Screenshot of a failed Preflight check

You should hardcode known checksums into your build scripts. Don't download a checksum file provided by the same server as the target file. Assume an attacker with the ability to modify the script has also uploaded a bogus checksum file.

Programmatic Checks

Sometimes you might want to take an action depending on whether a file successfully matches its checksum. In this case, you can use preflight check to perform the comparison without actually executing the file.

        curl https://example.com/install-script.sh | preflight check sha256=abc...123
    

The command will exit with status code 0 if the file's checksum matches. A status code of 1 will be issued when there's a discrepancy. Preflight will also emit an error message to the standard output stream.

Creating Hashes With Preflight

Not all software projects publish hashes for their releases. Preflight has built-in support for generating a new hash if you need one for a dependency.

Download the file from the vendor's website. Then pass it into preflight create to get the hash of the file's contents.

        wget https://example.com/install-script.sh
preflight create install-script.sh
Screenshot of creating a file hash with Preflight

A SHA256 hash is generated by default. You can switch to SHA1 or MD5 by adding the --digest flag to the command.

Adding Malware Scans

Beyond basic checksum comparisons, Preflight supports optional malware scanning. This feature scans your file against known malware signatures.

Malware lists are provided by third-party services. Preflight works with any text file containing a list of known malware checksums. Malshare is one provider of these lists.

Set the PF_FILE_LOOKUP environment variable to point to your file's location.

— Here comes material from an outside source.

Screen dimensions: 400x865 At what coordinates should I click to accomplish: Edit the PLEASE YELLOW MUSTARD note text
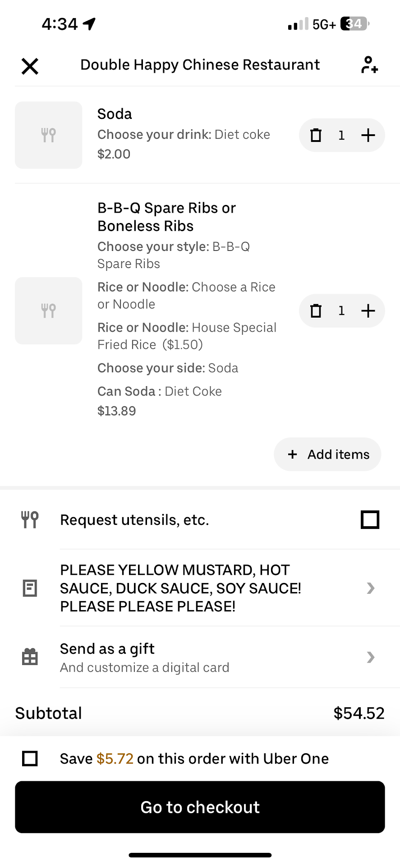click(180, 588)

Preflight will detect this variable and enable malware look-ups. When you run preflight check or preflight run, the target file's checksum will be compared against the entries in the malware list. The check will fail if there's a match.

What About Other Kinds of Dependency?

Preflight focuses on checks of static files. It's best suited to pre-built binary downloads which you acquire directly from the vendor.

It's less realistic to use Preflight with dependencies acquired via package managers. Risks arising from software installed via npm, Composer, NuGet, or Maven will need to be handled in a different way. You can use package manager features such as vendor scoping to ensure dependencies get installed from trusted repositories.

Preflight should be one component in your defense against supply chain injections. Analyze your build scripts to identify intrusion vectors provided by other forms of third-party software.

Summary

Supply chain attacks are a growing problem that affects the security of software deployments. Many developers incorporate direct software downloads into their build scripts. This could give attackers a way to include code in a target project, by compromising an upstream vendor.

Preflight simplifies security checks of third-party scripts and binaries. There is a certain irony though: by using Preflight, you become reliant on a third-party package that you will need to download. You can mitigate this by building Preflight from source yourself and hosting the binary on an internal server that you trust.